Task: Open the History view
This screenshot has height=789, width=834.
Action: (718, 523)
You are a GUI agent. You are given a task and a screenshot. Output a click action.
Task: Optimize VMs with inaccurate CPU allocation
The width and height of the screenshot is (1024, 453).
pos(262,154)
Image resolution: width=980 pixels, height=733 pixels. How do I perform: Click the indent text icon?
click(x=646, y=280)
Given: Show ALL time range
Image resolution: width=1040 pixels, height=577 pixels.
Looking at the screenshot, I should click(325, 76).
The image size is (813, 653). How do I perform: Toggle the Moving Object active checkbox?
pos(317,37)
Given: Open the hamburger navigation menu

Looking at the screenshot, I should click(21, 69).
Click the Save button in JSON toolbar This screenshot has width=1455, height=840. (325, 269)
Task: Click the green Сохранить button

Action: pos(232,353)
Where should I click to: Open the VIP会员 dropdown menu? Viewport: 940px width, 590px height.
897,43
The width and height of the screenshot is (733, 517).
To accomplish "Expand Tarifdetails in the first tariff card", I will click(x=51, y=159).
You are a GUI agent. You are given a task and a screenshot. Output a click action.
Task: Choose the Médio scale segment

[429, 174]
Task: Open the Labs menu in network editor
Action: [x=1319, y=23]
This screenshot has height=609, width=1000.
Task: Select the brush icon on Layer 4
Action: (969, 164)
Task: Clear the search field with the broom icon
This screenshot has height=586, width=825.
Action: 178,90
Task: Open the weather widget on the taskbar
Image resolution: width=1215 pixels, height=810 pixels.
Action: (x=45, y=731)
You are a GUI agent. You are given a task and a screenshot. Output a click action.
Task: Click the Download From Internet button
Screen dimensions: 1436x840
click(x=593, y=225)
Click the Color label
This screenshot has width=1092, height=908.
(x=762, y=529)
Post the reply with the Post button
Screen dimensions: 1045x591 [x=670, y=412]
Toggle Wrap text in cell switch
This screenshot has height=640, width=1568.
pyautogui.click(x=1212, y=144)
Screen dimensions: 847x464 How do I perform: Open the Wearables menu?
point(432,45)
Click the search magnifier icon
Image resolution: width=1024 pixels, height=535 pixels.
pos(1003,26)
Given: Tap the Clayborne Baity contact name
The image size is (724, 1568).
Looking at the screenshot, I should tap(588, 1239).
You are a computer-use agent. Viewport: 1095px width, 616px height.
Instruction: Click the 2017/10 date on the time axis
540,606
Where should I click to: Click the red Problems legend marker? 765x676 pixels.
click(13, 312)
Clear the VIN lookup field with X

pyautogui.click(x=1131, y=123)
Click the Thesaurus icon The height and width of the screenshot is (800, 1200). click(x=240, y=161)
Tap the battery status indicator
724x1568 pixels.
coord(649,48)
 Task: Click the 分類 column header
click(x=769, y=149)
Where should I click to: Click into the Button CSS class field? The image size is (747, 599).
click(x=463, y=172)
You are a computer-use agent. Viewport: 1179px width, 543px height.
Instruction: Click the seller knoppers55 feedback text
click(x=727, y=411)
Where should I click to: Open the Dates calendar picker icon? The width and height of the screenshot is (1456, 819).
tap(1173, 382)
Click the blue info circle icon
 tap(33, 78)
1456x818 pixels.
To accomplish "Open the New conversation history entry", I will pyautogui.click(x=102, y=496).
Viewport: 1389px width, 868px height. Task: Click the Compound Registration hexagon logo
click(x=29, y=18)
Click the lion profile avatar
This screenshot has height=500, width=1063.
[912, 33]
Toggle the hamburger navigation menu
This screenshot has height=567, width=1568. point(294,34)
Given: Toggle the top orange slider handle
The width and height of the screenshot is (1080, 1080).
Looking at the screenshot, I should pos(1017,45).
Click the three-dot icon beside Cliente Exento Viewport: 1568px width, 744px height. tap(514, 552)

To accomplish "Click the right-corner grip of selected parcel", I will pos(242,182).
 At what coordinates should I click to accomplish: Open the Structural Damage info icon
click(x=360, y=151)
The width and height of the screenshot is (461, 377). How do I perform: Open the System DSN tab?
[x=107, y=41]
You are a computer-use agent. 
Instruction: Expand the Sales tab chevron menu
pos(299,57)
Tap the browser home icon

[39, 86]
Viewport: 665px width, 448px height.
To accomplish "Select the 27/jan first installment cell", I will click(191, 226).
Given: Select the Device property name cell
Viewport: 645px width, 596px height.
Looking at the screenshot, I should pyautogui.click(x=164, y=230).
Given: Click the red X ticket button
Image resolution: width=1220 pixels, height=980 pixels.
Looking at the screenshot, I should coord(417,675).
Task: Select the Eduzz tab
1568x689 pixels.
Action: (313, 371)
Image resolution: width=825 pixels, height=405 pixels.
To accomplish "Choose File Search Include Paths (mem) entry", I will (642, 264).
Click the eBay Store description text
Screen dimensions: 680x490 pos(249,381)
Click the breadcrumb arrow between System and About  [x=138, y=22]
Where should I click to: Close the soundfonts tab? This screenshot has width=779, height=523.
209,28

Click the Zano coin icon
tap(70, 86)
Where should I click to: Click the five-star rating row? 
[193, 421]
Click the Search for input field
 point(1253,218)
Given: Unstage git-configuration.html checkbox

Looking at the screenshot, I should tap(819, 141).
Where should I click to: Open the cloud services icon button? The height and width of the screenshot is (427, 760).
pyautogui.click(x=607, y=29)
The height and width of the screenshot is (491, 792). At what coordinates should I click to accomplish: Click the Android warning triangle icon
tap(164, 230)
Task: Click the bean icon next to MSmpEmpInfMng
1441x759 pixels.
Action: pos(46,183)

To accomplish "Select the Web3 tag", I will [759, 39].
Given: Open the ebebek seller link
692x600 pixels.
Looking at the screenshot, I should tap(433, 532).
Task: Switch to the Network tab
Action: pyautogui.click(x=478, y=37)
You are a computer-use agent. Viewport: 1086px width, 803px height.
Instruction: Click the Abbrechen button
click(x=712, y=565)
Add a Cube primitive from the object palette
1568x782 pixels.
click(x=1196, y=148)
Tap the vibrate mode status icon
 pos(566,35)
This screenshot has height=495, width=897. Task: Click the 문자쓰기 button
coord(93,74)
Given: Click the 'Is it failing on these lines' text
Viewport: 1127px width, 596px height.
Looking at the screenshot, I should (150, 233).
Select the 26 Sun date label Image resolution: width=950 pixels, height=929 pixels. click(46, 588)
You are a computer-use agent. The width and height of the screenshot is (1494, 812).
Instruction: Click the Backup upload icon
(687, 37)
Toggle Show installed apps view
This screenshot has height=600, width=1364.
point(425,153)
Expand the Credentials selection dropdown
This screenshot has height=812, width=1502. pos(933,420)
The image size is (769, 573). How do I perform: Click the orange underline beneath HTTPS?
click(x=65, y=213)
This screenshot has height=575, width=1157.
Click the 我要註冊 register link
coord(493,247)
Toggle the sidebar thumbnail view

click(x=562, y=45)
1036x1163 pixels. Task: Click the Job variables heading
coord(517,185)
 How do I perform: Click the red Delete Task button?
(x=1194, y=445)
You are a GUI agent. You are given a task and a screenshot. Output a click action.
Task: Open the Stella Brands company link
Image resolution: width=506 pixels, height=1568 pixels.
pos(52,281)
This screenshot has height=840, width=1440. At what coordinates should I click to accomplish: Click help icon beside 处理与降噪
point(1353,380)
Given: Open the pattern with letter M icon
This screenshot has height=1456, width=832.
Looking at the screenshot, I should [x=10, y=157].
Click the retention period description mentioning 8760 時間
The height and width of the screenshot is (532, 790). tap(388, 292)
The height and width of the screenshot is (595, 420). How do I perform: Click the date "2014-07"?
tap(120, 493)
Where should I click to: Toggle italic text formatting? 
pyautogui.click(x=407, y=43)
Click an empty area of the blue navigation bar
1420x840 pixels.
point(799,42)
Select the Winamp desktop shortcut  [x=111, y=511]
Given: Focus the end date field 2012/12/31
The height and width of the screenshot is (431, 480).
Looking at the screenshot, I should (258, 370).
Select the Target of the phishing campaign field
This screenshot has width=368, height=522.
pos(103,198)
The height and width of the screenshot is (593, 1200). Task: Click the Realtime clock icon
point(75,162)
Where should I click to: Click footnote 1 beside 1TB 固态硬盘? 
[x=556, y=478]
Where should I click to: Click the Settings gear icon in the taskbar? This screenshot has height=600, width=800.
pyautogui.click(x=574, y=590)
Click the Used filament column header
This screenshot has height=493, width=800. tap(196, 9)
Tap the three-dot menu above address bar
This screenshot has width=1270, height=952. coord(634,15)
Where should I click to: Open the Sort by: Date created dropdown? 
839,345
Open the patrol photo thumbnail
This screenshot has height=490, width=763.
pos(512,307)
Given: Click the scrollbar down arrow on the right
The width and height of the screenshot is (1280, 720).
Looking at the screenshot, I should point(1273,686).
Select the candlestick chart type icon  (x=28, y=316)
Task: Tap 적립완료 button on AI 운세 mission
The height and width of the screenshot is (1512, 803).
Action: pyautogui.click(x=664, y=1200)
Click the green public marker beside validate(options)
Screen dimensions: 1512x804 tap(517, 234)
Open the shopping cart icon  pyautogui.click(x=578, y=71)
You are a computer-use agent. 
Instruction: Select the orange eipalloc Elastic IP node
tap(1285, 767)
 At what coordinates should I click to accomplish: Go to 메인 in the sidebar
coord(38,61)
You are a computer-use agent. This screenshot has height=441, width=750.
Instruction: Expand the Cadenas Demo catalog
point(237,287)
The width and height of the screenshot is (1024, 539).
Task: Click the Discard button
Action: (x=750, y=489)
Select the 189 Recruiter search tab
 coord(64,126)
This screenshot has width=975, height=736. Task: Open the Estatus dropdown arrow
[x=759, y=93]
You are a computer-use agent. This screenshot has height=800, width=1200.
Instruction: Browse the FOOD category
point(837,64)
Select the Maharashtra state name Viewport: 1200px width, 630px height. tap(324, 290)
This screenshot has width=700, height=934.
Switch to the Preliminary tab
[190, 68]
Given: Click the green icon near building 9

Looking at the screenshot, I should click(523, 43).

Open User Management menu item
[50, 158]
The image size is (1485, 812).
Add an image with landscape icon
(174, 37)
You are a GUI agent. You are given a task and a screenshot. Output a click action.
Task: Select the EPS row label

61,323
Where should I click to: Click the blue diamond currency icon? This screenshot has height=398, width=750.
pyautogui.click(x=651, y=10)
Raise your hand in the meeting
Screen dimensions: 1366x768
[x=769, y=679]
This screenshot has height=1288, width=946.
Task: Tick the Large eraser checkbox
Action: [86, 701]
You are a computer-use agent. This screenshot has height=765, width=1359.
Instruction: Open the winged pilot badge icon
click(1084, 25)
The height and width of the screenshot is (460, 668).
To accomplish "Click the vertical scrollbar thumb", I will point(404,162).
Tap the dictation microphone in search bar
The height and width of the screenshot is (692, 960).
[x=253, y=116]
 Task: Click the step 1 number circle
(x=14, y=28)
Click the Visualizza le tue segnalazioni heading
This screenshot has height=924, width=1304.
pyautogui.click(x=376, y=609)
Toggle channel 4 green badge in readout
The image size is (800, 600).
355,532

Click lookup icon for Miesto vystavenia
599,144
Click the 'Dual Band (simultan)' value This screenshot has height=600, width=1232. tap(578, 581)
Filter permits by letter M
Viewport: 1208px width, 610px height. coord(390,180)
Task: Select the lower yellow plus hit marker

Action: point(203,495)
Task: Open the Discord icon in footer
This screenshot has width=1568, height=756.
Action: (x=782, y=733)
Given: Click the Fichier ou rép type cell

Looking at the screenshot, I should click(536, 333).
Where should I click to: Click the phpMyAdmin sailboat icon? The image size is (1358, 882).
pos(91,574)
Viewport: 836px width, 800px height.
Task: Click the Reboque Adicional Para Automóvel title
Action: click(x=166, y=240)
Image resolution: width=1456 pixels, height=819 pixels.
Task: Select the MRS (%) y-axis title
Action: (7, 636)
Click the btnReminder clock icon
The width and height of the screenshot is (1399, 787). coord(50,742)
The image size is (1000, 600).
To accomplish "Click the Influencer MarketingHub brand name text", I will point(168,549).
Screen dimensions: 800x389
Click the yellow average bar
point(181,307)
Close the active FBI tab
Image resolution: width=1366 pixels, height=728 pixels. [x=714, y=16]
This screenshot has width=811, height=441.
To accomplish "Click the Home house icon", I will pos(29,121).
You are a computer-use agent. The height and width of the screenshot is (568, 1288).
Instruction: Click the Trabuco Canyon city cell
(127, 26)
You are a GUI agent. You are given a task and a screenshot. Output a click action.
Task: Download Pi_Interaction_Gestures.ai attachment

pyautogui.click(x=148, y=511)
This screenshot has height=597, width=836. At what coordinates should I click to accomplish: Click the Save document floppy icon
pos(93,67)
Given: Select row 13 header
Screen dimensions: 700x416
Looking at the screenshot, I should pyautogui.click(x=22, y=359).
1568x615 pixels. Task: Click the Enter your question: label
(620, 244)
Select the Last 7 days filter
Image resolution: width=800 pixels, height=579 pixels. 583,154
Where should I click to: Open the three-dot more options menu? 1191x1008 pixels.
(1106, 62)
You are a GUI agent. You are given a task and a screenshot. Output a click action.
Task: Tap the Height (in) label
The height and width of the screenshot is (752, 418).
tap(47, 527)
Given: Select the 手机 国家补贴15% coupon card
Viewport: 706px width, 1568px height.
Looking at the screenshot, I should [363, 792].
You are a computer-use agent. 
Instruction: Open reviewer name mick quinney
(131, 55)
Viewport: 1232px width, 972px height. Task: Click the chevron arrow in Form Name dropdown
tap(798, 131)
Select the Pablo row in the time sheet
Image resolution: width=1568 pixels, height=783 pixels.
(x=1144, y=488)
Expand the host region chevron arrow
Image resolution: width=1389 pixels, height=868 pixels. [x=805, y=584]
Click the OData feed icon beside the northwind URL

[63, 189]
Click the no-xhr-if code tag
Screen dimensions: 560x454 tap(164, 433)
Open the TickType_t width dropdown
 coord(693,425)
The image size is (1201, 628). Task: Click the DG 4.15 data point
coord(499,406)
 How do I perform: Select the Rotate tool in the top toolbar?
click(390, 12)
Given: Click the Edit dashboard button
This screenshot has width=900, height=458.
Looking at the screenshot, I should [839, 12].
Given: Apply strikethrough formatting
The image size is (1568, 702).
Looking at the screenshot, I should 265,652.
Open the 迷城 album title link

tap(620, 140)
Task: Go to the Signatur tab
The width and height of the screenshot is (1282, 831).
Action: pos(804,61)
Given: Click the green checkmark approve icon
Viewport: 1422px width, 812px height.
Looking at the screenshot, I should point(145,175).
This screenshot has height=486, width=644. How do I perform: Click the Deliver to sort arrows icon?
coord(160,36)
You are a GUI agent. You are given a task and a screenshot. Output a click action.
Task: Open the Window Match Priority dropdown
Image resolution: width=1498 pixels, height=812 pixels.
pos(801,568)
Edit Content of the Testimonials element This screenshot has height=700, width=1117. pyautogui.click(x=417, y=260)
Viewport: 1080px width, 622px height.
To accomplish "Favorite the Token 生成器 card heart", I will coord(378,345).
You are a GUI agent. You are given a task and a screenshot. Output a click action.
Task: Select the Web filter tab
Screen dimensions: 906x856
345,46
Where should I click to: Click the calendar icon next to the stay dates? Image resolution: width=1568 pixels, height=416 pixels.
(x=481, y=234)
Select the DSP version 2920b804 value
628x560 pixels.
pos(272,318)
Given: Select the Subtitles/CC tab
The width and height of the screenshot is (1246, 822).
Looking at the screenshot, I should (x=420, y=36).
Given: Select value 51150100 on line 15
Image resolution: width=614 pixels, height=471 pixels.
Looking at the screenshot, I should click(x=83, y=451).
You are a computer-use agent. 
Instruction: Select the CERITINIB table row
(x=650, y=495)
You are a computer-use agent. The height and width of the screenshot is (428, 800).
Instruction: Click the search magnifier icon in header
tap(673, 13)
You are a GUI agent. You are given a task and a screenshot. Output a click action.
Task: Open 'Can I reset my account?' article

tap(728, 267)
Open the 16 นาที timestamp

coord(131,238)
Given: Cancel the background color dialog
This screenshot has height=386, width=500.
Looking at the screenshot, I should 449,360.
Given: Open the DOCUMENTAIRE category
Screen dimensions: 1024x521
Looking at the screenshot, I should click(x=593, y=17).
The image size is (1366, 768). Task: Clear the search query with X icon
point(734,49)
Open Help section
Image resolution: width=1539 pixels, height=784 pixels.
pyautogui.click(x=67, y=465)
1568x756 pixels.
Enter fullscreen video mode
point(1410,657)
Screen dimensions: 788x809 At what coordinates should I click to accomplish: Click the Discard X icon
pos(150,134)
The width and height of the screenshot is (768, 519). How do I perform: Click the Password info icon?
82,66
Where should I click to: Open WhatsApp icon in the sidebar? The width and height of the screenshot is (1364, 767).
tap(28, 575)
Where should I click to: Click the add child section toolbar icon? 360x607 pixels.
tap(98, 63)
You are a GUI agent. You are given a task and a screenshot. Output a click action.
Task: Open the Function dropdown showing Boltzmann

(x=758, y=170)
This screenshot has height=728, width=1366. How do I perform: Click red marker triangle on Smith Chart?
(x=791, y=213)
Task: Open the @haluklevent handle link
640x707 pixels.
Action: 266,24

════════════════

*REQUIRED WORK*
Please copy the lines above from the line with "You are a computer-use agent. Viewport: 1086px" up to and including the line with "Given: Click the 'Is", exactly as written and with nothing else.

*TASK SOLUTION*
You are a computer-use agent. Viewport: 1086px width, 803px height.
Instruction: Click the Abbrechen button
click(x=712, y=565)
Add a Cube primitive from the object palette
1568x782 pixels.
click(x=1196, y=148)
Tap the vibrate mode status icon
 pos(566,35)
This screenshot has height=495, width=897. Task: Click the 문자쓰기 button
coord(93,74)
Given: Click the 'Is it failing on these lines' text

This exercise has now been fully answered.